A pathology, from Greek pathos “suffering” + logia “study”, by definition requires symptoms like pain or dysfunction. However, Herrington (2011) found that many people with anterior pelvic tilt do not have any symptoms and many other studies, including a 2008 systematic review, have found no relation between lower back pain and spinal posture, and minimal relation between spinal range of motion and incidence of low back pain [2, 3, 4, 5].
In fact, a 2019 systematic review of systematic reviews found no consistent relation between any type of posture and low back pain.
Anterior pelvic tilt: Donald Duck freak postural monstrosity… or perfect form?
These findings extend to other body parts as well. A systematic review of longitudinal studies found no relations between back, shoulder or neck pain and muscle strength, balance, endurance or range of motion.
For the shoulder too posture and pain are often unrelated, yet physical therapists tend to diagnose postural abnormalities in the shoulder more often when they know someone has shoulder pain. The same physical therapists in that study correctly diagnosed no differences when they were unaware of the presence of pain. In other words, physical therapists tend to be biased – as we all are – to see imaginary problems that fit the falsified theory they’ve been taught.

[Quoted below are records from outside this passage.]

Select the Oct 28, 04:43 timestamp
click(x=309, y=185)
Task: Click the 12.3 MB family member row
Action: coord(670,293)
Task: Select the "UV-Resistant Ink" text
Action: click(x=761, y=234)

Not only are postural deviations not commonly associated with pain, they may be beneficial for athletes.
Watson (1993) found that athletes involved in running sports such as soccer and football show marked anterior pelvic tilt (lordosis) compared to other sportsmen. He also studied the posture of 11 soccer players over 3 years and found the lordosis of 8 of them to be significantly increased with their participation in the sport. Anterior pelvic tilt may be biomechanically beneficial for horizontal force production.
Upper-crossed syndrome also does not seem to be inherently associated with any adverse physical effects. Many boxers and swimmers have forward rounded shoulders and kyphosis (thoracic flexion) without any corresponding issues; in fact, this posture may be advantageous to increase stroke rate in the water according to Bloomfield (1998).
It thus seems that the diagnosis of anterior pelvic tilt is often based on abnormality per se, not the presence of any actual problems and sometimes even when the abnormality may be advantageous. It’s a sad state of affairs if we inherently equate ‘not normal’ with ‘bad’.
And is military posture really normal in the first place? In Herrington’s aforementioned study, 85% of males and 75% of females had an average of 6-7°of anterior pelvic tilt. In the same study, 6% of males and 7% of females exhibited posterior pelvic tilt, while only 9% of males and 18% of females showed a neutral hip position. And again, none of these individuals had any symptoms. Let’s emphasize this: the majority of the asymptomatic population ‘suffered’ from anterior pelvic tilt. So we can’t even say anterior pelvic tilt is abnormal in the first place.
Humans are also not perfectly symmetrical. Knutson (2005) found that 90% of people had a leg length inequality of ~5.2 mm. A difference in how long your legs are is generally not considered a clinical concern up to 2 cm (0.78″).
Similarly, many team sports athletes have significantly asymmetrical strength and performance development as a result of their sport’s movement requirements; this asymmetry is not associated with impaired performance.
To conclude, it is time to abandon the textbook myth (ideology?) that all humans should have a certain structure and posture. Humans are natural organisms, not robots produced in a factory. There is no über posture. Unless you actually lack functionality or you’re in pain, you can’t fix what isn’t broken. Embracing your bodily structure will likely improve your posture more by radiating self-esteem than trying to physically fix it. Every body is different and different does not mean worse.